REQUIREMENT
Please filter the entries and return only the lines that include "category".

THE DATA
____________
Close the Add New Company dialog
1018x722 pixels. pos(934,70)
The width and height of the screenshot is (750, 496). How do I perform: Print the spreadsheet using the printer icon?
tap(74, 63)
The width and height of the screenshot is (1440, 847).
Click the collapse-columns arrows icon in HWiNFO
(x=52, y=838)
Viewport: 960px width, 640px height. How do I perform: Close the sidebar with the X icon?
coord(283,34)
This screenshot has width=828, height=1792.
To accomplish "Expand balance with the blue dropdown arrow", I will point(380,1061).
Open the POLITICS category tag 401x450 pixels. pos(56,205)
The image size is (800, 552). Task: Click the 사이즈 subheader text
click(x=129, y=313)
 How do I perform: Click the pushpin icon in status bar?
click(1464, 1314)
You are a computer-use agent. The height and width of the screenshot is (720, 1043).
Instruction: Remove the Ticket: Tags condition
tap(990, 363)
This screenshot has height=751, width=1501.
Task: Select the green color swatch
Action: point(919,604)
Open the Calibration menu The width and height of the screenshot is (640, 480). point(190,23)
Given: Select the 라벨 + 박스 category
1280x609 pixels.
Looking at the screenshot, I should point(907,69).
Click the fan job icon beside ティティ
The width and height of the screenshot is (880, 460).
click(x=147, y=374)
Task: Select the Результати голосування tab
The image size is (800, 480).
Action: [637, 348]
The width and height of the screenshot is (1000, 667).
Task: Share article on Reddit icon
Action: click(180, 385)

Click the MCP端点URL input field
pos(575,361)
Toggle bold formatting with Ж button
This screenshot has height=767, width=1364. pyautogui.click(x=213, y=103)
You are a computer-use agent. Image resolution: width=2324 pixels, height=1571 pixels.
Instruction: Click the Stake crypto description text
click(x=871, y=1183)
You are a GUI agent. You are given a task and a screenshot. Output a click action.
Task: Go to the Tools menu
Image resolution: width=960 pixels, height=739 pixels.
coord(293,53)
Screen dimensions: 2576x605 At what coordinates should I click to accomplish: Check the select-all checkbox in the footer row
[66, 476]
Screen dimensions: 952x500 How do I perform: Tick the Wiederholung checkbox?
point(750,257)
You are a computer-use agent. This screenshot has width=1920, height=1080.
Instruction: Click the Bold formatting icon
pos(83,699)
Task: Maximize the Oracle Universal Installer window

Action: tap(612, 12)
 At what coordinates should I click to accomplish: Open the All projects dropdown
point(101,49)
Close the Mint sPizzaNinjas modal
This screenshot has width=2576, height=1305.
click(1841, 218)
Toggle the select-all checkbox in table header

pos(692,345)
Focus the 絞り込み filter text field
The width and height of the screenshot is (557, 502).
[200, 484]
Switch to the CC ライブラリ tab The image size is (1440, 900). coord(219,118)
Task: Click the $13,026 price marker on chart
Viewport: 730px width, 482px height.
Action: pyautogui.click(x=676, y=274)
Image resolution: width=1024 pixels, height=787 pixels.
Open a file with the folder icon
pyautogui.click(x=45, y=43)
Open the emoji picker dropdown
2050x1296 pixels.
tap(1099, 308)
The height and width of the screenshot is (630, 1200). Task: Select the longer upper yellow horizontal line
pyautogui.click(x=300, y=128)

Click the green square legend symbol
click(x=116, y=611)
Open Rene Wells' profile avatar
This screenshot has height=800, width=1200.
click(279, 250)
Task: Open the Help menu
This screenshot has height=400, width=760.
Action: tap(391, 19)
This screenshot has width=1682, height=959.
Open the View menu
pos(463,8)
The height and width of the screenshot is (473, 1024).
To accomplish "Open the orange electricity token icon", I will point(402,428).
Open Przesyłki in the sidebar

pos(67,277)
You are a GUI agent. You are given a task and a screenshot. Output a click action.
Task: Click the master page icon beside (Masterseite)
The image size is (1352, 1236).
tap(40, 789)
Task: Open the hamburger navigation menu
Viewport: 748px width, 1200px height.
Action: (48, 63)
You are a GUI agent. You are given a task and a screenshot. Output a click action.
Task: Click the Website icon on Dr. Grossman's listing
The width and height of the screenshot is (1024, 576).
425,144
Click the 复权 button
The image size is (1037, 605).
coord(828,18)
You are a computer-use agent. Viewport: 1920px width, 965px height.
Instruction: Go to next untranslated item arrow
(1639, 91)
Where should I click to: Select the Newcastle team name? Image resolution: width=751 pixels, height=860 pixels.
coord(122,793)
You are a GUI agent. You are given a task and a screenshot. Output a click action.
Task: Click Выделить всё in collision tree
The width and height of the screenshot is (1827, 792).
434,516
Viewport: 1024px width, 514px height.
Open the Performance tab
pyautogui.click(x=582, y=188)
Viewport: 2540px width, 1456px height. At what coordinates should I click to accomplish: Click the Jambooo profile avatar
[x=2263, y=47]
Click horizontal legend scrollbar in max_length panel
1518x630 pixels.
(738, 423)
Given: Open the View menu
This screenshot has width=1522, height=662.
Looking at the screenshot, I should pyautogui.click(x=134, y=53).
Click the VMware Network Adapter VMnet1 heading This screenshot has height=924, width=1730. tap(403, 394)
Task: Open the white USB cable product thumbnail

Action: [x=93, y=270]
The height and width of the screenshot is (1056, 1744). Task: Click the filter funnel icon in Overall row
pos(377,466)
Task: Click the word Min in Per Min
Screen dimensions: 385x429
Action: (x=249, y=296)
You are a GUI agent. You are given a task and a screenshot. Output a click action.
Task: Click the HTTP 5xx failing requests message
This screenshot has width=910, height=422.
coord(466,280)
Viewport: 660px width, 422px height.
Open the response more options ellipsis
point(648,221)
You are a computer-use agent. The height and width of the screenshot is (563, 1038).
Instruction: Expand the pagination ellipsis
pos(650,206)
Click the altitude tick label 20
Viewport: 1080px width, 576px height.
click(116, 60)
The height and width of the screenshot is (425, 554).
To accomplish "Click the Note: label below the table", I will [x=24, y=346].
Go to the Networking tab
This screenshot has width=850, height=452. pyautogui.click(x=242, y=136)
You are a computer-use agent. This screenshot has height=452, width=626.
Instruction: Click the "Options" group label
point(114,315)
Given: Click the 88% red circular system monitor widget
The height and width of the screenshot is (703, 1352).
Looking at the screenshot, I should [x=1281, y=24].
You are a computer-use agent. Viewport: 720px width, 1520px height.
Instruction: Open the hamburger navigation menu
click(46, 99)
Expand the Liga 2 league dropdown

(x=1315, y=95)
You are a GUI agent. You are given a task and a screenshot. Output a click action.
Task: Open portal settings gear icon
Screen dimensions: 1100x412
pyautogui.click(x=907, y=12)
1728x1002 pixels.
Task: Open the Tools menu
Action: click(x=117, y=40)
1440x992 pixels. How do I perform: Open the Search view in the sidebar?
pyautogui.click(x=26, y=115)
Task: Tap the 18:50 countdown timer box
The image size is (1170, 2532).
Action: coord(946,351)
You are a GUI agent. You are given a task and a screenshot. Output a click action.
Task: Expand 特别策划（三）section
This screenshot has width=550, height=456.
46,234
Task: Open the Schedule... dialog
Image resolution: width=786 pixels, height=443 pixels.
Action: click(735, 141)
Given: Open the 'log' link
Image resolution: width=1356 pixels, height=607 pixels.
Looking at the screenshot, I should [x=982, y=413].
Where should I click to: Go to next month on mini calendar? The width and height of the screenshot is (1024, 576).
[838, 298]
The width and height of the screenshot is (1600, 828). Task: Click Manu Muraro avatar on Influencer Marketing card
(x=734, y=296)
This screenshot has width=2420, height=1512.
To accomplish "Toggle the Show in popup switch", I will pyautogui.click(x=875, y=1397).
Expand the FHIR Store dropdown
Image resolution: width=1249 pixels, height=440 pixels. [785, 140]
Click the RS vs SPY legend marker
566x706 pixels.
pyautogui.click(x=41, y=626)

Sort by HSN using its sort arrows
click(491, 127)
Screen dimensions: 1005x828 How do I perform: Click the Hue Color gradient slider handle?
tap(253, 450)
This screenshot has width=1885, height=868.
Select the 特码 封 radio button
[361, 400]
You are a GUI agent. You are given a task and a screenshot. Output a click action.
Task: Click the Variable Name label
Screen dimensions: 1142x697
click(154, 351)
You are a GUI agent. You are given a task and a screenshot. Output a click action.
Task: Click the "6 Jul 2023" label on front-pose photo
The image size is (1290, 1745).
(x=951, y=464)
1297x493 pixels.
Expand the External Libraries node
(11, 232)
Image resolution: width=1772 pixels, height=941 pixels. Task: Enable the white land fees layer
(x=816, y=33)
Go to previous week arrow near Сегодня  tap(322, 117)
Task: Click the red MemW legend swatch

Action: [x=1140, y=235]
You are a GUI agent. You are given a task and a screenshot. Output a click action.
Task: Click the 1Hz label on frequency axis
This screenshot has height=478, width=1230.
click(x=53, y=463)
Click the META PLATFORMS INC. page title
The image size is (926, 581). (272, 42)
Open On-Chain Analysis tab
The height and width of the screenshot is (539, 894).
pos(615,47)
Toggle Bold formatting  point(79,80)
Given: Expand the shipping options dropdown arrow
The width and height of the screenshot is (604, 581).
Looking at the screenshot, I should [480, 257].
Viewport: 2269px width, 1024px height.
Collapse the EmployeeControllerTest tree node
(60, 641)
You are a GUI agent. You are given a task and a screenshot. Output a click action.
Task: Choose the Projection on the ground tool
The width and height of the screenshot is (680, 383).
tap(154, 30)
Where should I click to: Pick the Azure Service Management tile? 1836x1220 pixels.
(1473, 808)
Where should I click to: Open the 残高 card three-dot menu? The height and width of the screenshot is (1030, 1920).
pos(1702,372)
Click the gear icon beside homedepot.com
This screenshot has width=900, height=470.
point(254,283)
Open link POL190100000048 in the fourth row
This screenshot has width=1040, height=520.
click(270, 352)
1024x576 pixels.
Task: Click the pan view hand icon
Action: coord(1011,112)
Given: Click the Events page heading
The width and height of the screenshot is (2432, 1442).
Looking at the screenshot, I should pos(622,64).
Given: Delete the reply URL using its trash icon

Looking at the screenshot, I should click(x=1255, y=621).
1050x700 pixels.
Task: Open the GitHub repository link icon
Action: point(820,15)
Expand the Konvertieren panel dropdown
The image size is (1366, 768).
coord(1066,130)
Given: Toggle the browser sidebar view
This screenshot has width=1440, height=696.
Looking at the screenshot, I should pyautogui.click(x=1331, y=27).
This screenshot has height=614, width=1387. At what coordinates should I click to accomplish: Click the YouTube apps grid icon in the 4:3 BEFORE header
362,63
____________
WRITTEN RESPONSE
Open the POLITICS category tag 401x450 pixels. pos(56,205)
Given: Select the 라벨 + 박스 category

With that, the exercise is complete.